**Задание:**
Перепишите без изменений строки, начиная со строки с «You are a computer-use agent. 900x416 pixels.» и заканчивая строкой с «coord(585,414)», обе включительно.
::: Сохранённые строки :::
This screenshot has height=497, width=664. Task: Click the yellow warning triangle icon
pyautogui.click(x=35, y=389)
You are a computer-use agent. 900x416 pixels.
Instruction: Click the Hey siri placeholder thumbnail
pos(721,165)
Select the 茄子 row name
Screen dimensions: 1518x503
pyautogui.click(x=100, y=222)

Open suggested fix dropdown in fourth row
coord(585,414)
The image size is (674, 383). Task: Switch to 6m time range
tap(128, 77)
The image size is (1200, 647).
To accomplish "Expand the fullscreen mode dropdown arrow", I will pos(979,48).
:::
::: Сохранённые строки :::
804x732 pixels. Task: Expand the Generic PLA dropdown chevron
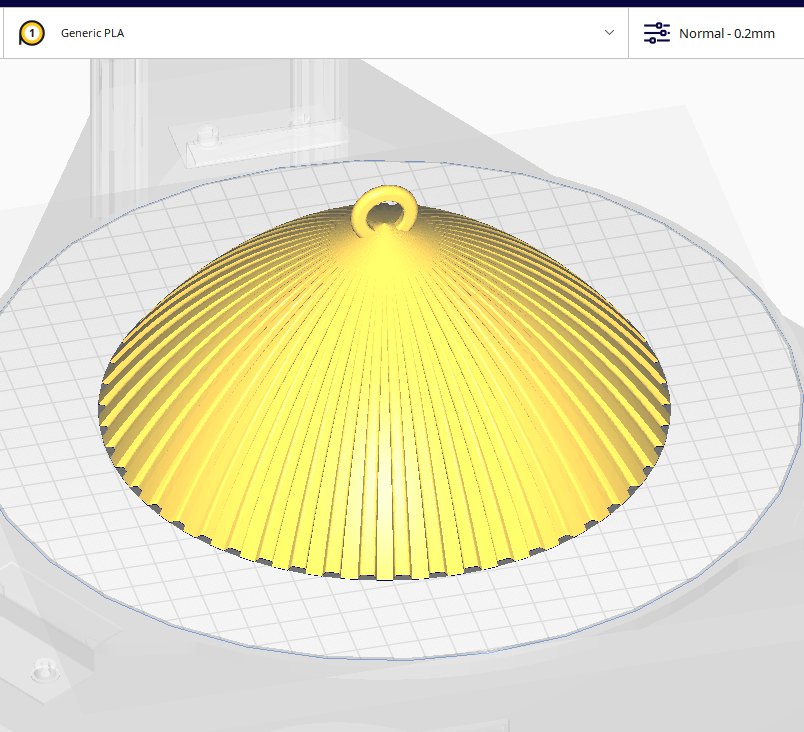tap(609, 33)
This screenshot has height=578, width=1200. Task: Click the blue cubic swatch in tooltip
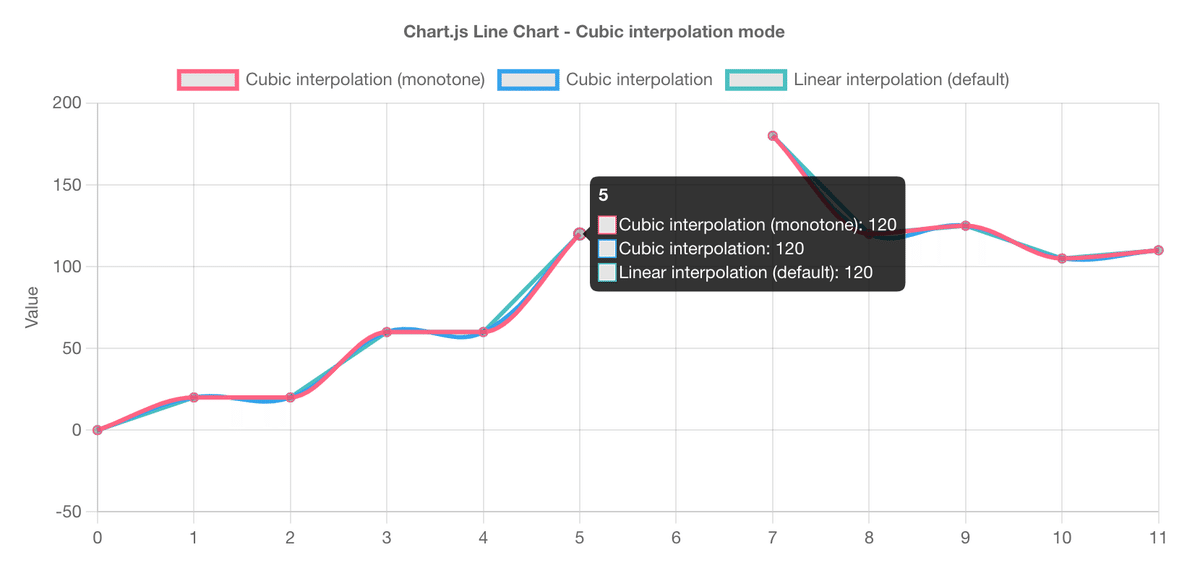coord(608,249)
:::
**Верный результат:**
You are a computer-use agent. 900x416 pixels.
Instruction: Click the Hey siri placeholder thumbnail
pos(721,165)
Select the 茄子 row name
Screen dimensions: 1518x503
pyautogui.click(x=100, y=222)

Open suggested fix dropdown in fourth row
coord(585,414)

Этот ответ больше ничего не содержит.